MATERIAL SHOWN -
===

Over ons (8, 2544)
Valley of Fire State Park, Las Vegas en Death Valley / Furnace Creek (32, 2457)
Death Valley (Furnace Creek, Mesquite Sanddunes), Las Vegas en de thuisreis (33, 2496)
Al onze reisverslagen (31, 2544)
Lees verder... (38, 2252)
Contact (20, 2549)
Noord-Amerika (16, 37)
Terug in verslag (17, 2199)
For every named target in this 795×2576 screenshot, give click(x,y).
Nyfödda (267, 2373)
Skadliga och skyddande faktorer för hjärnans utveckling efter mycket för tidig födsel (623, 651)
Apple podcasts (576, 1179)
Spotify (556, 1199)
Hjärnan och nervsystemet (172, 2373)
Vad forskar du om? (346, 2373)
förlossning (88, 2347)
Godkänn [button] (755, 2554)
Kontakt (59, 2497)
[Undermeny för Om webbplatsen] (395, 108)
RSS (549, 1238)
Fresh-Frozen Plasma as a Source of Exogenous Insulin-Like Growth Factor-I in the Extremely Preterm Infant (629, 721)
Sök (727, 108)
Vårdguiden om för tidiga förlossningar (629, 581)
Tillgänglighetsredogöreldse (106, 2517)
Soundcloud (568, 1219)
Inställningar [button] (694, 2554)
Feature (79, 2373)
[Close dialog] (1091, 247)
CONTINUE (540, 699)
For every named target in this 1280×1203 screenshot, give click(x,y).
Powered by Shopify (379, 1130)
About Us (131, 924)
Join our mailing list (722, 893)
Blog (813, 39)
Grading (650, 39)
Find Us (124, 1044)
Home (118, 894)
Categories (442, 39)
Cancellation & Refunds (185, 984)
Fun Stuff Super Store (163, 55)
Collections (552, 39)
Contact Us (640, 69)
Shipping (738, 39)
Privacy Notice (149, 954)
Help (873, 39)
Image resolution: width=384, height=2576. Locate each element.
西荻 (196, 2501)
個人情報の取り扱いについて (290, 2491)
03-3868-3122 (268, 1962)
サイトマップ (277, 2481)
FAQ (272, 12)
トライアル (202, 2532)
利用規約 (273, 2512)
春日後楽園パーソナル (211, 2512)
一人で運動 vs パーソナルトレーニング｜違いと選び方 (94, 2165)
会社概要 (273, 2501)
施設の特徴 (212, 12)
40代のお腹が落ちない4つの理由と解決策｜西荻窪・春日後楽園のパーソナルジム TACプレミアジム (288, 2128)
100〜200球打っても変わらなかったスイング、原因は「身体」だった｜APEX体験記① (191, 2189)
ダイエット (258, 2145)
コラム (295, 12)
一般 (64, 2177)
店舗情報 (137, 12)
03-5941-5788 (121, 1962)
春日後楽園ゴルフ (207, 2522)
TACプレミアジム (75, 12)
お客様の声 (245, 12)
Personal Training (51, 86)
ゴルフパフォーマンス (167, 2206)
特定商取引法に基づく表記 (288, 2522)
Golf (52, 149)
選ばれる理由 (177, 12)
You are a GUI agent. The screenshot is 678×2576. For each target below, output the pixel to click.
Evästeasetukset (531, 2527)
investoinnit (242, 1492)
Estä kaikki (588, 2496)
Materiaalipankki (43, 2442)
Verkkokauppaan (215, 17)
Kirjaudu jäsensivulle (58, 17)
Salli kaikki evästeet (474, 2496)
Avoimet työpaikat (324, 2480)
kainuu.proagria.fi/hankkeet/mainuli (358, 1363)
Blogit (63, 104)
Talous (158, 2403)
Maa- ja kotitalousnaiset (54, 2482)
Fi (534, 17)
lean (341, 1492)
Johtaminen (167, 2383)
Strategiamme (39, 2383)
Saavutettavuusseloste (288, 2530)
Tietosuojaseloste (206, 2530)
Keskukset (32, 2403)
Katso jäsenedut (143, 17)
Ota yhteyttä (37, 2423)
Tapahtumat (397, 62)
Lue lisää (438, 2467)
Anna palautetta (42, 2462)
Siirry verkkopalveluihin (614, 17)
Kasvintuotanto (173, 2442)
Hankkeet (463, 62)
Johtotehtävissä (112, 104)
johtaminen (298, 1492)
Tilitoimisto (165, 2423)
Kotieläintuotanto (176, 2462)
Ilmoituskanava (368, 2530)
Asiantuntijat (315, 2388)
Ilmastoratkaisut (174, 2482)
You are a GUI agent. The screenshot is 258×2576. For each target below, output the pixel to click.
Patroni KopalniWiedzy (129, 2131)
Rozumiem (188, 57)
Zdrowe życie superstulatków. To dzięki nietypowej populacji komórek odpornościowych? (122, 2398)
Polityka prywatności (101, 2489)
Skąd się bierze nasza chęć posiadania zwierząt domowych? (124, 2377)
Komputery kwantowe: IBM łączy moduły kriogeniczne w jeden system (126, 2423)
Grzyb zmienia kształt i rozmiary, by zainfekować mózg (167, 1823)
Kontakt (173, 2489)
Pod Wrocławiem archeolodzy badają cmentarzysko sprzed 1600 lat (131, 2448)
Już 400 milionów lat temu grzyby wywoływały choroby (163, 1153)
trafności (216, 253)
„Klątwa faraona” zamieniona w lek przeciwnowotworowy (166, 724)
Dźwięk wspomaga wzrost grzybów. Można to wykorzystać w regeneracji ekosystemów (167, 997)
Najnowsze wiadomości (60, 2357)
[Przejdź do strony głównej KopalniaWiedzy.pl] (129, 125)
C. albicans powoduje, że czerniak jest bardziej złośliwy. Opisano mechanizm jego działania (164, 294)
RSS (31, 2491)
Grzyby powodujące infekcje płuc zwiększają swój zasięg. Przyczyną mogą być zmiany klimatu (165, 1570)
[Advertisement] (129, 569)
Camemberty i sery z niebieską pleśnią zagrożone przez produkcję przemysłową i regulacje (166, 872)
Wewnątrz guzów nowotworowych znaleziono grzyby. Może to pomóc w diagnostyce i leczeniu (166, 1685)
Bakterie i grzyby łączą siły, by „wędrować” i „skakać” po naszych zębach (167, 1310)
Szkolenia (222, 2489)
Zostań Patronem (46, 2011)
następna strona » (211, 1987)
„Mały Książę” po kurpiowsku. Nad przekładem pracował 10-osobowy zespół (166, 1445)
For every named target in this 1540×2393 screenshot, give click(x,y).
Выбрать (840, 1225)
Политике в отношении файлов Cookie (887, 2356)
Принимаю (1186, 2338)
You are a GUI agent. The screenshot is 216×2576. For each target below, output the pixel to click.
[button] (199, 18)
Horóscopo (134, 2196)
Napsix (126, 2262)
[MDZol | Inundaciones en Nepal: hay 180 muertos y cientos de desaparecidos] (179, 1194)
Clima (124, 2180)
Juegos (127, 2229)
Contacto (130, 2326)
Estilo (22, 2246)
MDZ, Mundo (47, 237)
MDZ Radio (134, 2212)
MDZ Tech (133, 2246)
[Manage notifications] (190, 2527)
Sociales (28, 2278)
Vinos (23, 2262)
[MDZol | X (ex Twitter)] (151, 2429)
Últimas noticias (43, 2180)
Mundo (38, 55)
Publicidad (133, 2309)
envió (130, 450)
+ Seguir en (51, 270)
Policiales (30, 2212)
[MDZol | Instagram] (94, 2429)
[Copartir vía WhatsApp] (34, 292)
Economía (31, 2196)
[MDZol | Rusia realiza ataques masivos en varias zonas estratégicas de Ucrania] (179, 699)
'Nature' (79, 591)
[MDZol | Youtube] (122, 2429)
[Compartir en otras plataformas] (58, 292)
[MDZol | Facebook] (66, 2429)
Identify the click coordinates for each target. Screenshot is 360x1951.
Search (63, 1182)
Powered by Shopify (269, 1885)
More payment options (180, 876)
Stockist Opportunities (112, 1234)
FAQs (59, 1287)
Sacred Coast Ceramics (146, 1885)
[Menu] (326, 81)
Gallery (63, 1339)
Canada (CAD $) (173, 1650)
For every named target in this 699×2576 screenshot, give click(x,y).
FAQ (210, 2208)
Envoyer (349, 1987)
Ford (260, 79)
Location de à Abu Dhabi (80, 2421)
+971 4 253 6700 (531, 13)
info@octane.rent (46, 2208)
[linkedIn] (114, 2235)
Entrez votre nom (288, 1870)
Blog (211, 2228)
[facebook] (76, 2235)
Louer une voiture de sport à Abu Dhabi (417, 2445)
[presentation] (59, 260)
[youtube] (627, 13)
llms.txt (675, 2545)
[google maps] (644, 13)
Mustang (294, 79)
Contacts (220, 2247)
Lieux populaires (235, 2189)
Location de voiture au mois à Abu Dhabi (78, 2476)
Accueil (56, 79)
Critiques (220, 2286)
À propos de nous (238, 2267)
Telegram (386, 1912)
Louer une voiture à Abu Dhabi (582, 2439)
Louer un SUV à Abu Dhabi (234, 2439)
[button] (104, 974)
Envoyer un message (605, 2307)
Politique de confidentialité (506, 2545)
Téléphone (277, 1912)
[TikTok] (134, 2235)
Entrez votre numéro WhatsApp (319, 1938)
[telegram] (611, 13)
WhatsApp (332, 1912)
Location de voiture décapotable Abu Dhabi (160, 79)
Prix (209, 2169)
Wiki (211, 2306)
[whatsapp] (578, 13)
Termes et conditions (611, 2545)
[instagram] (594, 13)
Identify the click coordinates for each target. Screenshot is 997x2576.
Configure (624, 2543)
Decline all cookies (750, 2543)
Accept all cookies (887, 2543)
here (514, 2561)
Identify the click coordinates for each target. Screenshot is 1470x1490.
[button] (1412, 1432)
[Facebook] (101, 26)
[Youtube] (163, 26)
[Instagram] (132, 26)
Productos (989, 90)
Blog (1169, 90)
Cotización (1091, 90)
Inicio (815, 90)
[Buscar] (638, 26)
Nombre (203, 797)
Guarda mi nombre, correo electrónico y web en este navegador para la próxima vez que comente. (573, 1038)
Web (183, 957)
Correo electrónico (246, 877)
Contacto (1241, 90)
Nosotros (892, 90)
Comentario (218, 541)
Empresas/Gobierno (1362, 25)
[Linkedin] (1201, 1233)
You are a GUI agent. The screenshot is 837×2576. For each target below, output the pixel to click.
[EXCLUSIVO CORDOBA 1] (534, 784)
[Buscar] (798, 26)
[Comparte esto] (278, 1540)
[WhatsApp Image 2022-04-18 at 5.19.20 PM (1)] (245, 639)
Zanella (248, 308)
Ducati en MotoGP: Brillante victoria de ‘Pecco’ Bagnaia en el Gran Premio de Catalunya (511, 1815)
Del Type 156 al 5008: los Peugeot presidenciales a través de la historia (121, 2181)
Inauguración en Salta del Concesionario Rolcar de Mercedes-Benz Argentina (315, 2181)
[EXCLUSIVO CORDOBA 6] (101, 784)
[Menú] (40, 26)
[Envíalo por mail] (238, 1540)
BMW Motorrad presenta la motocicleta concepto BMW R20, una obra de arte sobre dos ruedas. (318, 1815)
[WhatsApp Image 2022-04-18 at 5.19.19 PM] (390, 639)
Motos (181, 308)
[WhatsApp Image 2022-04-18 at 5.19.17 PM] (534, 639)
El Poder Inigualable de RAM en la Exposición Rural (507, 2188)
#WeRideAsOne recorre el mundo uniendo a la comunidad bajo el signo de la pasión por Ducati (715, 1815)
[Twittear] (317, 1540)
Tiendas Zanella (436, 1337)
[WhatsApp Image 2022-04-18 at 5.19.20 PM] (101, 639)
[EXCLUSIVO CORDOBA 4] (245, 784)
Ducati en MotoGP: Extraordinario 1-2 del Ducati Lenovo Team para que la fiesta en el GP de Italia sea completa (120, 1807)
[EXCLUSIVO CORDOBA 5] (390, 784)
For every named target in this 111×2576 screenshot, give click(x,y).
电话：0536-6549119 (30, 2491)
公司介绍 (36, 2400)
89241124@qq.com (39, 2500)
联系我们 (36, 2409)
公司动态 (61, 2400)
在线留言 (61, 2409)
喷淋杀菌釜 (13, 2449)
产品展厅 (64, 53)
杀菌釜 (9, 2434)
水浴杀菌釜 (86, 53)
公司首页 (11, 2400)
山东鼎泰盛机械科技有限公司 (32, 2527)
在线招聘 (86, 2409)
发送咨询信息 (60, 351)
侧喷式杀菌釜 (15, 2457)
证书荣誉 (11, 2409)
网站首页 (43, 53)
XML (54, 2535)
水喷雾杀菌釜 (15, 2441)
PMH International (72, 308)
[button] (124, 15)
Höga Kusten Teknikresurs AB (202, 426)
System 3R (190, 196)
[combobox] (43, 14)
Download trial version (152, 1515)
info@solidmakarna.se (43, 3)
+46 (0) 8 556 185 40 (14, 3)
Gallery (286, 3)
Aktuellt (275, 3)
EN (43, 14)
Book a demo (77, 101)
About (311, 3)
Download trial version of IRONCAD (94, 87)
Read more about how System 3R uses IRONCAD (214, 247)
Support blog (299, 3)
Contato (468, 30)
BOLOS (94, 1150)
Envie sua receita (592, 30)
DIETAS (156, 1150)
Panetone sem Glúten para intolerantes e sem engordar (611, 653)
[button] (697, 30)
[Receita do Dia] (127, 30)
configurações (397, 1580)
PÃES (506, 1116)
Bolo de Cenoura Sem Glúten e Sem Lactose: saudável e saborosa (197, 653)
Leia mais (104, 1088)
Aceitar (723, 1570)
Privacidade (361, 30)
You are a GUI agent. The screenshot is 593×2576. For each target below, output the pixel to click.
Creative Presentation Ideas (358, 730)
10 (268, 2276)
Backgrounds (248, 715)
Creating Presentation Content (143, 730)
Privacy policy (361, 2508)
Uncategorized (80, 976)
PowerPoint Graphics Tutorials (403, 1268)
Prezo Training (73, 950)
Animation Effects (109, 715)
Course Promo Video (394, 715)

===

Retype the lines above without alteration. The first is the one containing "Leia mais (104, 1088)", and the last is the final line of the data.

TASK SOLUTION -
Leia mais (104, 1088)
Aceitar (723, 1570)
Privacidade (361, 30)
You are a GUI agent. The screenshot is 593×2576. For each target below, output the pixel to click.
Creative Presentation Ideas (358, 730)
10 (268, 2276)
Backgrounds (248, 715)
Creating Presentation Content (143, 730)
Privacy policy (361, 2508)
Uncategorized (80, 976)
PowerPoint Graphics Tutorials (403, 1268)
Prezo Training (73, 950)
Animation Effects (109, 715)
Course Promo Video (394, 715)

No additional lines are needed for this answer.